Reply to Lord Shijo Kingo
- Shijo Kingo-dono Gohenji -
I have received the rice you sent from Tono-oka. I used it as an offering to the priests for the urabon ceremony in the
seventh month of this year. Those priests who participated, the assembly gathered at Eagle Peak, the Buddha and the gods must
surely have accepted your offering and be rejoicing. Words will not express my appreciation for your unfailing sincerity and
for your frequent visits.
In any event, there can be no doubt about your enlightenment in your next life. Above all, I remember how, in the eighth
year of the Bun'ei era (1271), when I incurred the displeasure of the authorities and was about to be beheaded at Tatsunokuchi
in the province of Sagami, you held on to the reins of my horse, accompanying me barefoot and shedding tears of grief. You
were even prepared to commit hara-kiri if my execution were in fact carried out. In what age could I possibly forget it?
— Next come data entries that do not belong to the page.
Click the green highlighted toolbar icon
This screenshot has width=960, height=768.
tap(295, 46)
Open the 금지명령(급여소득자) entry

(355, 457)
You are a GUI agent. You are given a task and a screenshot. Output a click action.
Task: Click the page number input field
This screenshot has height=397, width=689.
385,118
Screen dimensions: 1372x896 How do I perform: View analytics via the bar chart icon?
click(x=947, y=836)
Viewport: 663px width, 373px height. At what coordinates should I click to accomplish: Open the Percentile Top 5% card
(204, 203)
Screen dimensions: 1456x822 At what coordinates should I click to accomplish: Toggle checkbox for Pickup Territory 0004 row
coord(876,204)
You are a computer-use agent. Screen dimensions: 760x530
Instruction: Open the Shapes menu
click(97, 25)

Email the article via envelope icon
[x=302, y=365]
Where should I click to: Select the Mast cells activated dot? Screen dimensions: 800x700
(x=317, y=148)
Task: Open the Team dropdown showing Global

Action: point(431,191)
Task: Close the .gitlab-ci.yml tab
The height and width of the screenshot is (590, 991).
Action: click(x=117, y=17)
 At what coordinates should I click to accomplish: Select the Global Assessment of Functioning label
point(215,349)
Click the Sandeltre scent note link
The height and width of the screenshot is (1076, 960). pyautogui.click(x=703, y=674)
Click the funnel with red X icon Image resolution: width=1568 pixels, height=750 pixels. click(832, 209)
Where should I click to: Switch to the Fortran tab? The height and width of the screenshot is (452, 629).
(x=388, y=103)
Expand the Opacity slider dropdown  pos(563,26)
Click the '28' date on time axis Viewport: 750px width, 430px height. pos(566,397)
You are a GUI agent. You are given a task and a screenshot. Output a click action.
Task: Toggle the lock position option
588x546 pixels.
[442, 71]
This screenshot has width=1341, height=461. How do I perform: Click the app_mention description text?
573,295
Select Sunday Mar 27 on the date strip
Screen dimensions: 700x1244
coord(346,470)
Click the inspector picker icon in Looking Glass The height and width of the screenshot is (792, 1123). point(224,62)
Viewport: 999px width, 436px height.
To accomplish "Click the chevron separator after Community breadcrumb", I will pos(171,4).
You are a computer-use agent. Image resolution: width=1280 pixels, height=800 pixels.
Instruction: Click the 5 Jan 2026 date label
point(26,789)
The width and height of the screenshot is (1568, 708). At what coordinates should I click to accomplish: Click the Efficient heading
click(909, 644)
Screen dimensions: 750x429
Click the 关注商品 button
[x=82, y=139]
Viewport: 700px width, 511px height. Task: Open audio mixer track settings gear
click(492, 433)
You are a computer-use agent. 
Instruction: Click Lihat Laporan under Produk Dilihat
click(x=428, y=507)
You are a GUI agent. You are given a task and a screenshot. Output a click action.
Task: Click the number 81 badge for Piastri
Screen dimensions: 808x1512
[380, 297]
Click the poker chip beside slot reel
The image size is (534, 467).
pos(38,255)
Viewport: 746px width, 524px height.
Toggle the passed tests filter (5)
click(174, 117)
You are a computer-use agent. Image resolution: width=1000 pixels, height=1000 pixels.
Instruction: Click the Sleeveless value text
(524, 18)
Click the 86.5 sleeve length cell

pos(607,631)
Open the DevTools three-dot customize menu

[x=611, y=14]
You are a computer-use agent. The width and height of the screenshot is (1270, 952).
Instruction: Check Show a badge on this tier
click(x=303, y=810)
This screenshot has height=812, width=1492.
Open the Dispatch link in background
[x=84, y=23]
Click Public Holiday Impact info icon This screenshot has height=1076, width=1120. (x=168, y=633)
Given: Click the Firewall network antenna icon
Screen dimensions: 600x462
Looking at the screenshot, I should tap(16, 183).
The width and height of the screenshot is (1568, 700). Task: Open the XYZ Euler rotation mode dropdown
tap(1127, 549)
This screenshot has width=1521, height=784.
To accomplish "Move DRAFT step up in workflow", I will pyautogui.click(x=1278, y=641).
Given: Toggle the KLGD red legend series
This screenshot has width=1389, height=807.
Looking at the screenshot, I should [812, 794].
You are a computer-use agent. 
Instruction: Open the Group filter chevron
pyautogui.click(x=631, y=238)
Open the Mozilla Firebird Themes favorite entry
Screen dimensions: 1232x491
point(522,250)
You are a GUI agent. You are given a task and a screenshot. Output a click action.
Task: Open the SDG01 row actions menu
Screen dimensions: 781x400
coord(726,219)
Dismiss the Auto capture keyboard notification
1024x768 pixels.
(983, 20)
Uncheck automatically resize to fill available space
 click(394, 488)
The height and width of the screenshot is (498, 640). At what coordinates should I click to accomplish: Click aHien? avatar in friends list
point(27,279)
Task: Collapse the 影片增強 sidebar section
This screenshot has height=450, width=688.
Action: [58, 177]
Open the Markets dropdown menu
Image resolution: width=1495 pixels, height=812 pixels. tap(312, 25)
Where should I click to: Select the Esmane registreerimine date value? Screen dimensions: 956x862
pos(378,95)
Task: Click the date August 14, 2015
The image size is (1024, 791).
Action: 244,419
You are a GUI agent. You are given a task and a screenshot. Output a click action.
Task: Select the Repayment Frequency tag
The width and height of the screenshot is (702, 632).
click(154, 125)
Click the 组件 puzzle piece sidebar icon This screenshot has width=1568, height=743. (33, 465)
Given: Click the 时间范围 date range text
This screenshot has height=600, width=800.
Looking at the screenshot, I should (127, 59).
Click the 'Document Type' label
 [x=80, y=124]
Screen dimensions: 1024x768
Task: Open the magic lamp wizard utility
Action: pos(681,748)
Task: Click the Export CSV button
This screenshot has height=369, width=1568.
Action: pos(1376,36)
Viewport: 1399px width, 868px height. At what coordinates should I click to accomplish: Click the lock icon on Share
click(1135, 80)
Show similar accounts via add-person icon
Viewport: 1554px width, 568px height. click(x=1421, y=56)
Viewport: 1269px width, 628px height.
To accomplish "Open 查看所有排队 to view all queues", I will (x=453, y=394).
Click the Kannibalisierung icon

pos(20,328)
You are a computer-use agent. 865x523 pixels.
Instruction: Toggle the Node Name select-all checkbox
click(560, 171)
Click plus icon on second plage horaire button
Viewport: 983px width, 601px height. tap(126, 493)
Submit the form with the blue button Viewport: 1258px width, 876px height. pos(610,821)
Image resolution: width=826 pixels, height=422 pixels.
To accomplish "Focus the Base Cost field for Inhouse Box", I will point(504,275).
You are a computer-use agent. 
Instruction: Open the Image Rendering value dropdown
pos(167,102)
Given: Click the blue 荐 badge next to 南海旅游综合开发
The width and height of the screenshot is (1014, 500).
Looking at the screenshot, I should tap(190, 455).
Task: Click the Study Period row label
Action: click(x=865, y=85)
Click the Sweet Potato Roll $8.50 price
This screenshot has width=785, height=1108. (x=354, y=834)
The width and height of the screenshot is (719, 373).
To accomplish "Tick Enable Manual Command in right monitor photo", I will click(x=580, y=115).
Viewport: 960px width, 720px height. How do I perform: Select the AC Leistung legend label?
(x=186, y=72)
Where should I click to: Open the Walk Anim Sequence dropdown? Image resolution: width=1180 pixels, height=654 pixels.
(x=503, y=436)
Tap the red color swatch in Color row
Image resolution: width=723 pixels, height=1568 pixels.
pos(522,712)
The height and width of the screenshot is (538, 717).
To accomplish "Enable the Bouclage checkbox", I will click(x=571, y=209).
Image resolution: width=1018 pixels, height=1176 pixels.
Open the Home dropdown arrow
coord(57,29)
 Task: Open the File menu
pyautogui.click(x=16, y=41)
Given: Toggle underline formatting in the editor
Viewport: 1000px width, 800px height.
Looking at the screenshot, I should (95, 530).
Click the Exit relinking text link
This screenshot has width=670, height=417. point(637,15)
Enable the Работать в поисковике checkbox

And that is not all. Exiled to the island of Sado, buried as I was beneath the snows from the northern sea and exposed
to the winds from the northern peaks, it hardly seemed I would survive. Cast away by even my fellows of long standing, I thought
that I could no more return to my birthplace than a stone on the bottom of the ocean, requiring the strength of a thousand
men to move it, could float to the surface. Common mortal that I am, naturally I longed for the people of my native village.
For you, a lay person pressed for time with your service to your lord, to believe in the Lotus Sutra is itself very rare.
Moreover, surmounting mountains and rivers and crossing the great blue sea, you came to visit me from afar. How could your
resolve be inferior to that of the one who broke open his bones at the City of Fragrances, or of him who threw away his body
on the Snow Mountains?
Again, on my part, though there was so little chance of rising again in the world, for some reason or other I was pardoned
in the spring of the eleventh year of Bun'ei (1274) and was able to return to Kamakura.
On pondering the meaning of these affairs, I believe I must
now be free from the karma of past errors. Once I was almost deprived of life. In the Kocho era
I was exiled to the province of Izu, and in the Bun'ei era, to the island of Sado. Because I remonstrated repeatedly with
the authorities, I have encountered one persecution after another. Yet, for that very reason, certainly I have already escaped
the charge of "betraying Buddhism."
However, when I desired to leave the world for a mountain forest in order to pursue the Way, people voiced differing opinions.
Yet, for carefully considered reasons, I came to this mountain in this province, where I have already passed seven springs
Setting aside for now the question of my wisdom, in enduring hardship and in suffering injury as an ally of the Lotus Sutra,
I surpass even the Great Teacher T'ien-t'ai of China and excel even the Great Teacher Dengyo of Japan. This is because the
time has made it so. If indeed I am a votary of the Lotus Sutra, then the Lord Shakyamuni of Eagle Peak, Taho Buddha of the
Land of Treasure Purity, the Buddhas of the ten directions who are Shakyamuni's emanations, the great bodhisattvas of the
essential teaching, the great bodhisattvas of the theoretical teaching, Bonten, Taishaku, the dragon deities and the ten demon
daughters must all be present in this place. Where there is water, fish dwell. Where there are woods, birds gather. The mountain
island of P'eng-lai is filled with jewels, and sandalwood trees grow on Mount Malaya. Gold is to be found in the mountains
from which the river Li-shui issues. This place is just the same. It is the place of the "cluster of blessings" where Buddhas
and bodhisattvas dwell.
The blessings of the Lotus Sutra which I have so long recited must be vaster even than the sky. Thus, by having come here
frequently year after year, it is certain that within this lifetime you will eradicate the karmic hindrances you have accumulated
since the beginningless past. You should exert yourself all the more.